TASK PROMPT → Copy exactly the stretch of data below from the line with "Click the Meaningfulness" through the line with "Select Sicherheit in", including both of those lines.

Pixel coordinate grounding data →
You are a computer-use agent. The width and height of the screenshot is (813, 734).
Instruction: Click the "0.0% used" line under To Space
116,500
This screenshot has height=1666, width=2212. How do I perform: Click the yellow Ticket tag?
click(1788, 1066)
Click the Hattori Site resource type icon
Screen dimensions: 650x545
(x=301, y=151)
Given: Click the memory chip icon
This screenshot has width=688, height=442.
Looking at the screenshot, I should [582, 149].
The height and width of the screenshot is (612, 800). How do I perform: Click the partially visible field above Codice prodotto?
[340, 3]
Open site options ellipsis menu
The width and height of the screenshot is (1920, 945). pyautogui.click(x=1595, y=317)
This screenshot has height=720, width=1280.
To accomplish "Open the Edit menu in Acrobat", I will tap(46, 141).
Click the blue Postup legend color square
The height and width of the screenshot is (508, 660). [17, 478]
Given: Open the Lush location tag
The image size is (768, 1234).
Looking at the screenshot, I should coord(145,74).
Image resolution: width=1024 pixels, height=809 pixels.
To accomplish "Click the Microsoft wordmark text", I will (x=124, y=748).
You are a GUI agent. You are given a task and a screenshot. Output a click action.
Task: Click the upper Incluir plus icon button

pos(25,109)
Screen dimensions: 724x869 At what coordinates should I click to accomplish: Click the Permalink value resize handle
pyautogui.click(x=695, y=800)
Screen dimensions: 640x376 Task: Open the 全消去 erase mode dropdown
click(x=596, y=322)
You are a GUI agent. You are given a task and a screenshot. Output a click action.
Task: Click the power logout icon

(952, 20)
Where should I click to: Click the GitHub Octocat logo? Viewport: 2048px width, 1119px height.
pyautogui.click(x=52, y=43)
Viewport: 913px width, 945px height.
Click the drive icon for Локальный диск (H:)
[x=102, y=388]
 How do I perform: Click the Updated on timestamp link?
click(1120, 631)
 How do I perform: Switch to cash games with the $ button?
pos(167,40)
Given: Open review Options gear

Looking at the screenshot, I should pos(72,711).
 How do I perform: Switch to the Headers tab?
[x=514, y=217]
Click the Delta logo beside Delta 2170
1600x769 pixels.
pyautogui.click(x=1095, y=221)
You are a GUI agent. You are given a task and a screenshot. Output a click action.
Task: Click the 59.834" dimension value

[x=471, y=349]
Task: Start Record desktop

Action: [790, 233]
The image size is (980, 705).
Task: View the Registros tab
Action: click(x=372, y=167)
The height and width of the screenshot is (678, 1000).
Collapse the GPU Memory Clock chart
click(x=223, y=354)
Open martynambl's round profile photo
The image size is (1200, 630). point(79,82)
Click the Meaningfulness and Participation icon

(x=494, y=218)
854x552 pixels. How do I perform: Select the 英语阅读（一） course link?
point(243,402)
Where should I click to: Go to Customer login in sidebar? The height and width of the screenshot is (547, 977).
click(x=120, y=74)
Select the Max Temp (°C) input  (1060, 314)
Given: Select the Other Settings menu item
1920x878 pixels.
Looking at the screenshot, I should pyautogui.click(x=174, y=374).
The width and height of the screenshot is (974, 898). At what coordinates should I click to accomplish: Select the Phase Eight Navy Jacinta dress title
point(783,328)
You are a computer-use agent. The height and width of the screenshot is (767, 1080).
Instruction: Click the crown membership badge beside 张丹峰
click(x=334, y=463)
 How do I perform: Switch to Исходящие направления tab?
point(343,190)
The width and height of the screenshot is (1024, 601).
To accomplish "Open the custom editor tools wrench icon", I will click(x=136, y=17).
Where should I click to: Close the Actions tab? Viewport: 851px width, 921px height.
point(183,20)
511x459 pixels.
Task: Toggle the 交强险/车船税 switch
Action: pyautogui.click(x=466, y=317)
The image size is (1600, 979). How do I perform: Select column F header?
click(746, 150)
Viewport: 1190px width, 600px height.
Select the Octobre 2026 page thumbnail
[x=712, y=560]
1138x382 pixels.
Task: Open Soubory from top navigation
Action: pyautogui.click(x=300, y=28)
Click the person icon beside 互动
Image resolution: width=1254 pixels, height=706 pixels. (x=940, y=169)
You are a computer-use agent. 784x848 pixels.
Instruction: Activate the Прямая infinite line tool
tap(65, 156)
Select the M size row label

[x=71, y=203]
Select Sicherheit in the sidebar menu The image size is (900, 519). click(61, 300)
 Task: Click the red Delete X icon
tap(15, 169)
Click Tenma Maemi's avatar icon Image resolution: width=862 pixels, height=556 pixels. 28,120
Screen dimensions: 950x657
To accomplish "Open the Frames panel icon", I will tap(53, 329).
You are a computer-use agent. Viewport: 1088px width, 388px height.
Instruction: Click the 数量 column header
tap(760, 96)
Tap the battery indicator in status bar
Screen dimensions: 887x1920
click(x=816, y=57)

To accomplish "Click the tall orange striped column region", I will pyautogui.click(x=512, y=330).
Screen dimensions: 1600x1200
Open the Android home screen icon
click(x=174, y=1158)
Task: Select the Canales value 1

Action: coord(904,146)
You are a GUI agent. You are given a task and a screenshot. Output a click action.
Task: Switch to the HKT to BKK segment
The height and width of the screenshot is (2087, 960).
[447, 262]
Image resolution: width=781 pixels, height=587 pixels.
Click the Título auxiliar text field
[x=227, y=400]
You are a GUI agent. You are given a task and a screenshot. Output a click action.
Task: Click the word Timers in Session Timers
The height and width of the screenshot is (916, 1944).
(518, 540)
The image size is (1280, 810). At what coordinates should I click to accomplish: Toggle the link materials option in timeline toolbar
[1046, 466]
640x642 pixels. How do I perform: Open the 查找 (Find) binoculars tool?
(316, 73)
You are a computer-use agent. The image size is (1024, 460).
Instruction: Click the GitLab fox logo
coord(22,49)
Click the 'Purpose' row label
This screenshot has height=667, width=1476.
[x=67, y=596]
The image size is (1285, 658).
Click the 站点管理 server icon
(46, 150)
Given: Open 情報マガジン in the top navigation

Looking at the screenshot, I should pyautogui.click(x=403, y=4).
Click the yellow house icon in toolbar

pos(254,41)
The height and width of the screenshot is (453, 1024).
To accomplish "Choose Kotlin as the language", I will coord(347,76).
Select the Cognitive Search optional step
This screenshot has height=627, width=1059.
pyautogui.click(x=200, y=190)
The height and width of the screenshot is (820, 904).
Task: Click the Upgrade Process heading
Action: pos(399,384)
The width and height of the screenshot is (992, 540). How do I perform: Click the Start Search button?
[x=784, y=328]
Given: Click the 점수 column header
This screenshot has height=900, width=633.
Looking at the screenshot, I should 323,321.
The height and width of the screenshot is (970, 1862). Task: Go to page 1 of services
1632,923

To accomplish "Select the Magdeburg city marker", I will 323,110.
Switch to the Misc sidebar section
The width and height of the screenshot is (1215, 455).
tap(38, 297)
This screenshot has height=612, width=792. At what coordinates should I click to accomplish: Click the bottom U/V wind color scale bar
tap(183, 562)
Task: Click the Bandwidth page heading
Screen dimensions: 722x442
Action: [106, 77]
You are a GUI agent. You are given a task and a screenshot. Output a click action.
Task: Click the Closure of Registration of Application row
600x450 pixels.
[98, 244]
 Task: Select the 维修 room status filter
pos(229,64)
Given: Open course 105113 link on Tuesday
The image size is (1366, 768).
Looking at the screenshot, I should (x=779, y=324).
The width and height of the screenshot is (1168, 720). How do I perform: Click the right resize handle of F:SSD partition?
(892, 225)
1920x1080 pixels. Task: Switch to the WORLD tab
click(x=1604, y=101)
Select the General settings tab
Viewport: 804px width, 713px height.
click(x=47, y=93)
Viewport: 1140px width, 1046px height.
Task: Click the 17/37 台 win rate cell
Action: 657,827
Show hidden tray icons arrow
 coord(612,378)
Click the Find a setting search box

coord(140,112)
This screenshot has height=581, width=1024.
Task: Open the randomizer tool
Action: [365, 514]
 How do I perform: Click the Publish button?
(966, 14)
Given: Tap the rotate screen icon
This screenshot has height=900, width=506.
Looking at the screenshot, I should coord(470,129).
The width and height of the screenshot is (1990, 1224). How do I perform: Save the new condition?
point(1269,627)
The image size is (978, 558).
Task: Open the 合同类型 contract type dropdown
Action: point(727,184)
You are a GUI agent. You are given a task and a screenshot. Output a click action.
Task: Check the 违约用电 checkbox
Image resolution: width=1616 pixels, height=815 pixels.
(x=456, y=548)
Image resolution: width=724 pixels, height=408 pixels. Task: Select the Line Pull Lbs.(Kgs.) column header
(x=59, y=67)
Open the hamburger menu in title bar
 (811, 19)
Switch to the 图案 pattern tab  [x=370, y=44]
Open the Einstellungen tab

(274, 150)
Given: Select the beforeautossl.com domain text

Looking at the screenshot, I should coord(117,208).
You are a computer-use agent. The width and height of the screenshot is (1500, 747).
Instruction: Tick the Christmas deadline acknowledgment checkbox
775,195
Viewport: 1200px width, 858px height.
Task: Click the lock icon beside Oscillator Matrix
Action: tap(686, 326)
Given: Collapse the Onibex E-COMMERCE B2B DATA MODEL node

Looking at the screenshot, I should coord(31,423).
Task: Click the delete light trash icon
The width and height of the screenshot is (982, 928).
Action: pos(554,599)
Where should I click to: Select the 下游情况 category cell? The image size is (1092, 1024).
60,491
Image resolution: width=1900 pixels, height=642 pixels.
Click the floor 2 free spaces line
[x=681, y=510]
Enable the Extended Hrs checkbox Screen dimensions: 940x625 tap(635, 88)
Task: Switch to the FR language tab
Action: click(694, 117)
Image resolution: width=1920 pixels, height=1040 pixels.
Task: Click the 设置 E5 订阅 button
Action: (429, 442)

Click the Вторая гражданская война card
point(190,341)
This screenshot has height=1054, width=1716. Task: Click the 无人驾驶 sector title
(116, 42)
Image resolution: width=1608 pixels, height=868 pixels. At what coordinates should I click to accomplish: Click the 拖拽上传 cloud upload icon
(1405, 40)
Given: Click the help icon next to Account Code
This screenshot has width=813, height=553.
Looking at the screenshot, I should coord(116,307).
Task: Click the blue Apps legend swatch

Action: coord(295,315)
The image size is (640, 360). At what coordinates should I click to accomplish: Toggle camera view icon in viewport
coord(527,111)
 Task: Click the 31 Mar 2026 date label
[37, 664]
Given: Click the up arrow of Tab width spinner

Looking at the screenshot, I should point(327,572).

SOLUTION TO THIS PROBLEM →
Click the Meaningfulness and Participation icon

(x=494, y=218)
854x552 pixels. How do I perform: Select the 英语阅读（一） course link?
point(243,402)
Where should I click to: Go to Customer login in sidebar? The height and width of the screenshot is (547, 977).
click(x=120, y=74)
Select the Max Temp (°C) input  (1060, 314)
Given: Select the Other Settings menu item
1920x878 pixels.
Looking at the screenshot, I should pyautogui.click(x=174, y=374).
The width and height of the screenshot is (974, 898). At what coordinates should I click to accomplish: Select the Phase Eight Navy Jacinta dress title
point(783,328)
You are a computer-use agent. The height and width of the screenshot is (767, 1080).
Instruction: Click the crown membership badge beside 张丹峰
click(x=334, y=463)
 How do I perform: Switch to Исходящие направления tab?
point(343,190)
The width and height of the screenshot is (1024, 601).
To accomplish "Open the custom editor tools wrench icon", I will click(x=136, y=17).
Where should I click to: Close the Actions tab? Viewport: 851px width, 921px height.
point(183,20)
511x459 pixels.
Task: Toggle the 交强险/车船税 switch
Action: pyautogui.click(x=466, y=317)
The image size is (1600, 979). How do I perform: Select column F header?
click(746, 150)
Viewport: 1190px width, 600px height.
Select the Octobre 2026 page thumbnail
[x=712, y=560]
1138x382 pixels.
Task: Open Soubory from top navigation
Action: pyautogui.click(x=300, y=28)
Click the person icon beside 互动
Image resolution: width=1254 pixels, height=706 pixels. (x=940, y=169)
You are a computer-use agent. 784x848 pixels.
Instruction: Activate the Прямая infinite line tool
tap(65, 156)
Select the M size row label

[x=71, y=203]
Select Sicherheit in the sidebar menu The image size is (900, 519). click(61, 300)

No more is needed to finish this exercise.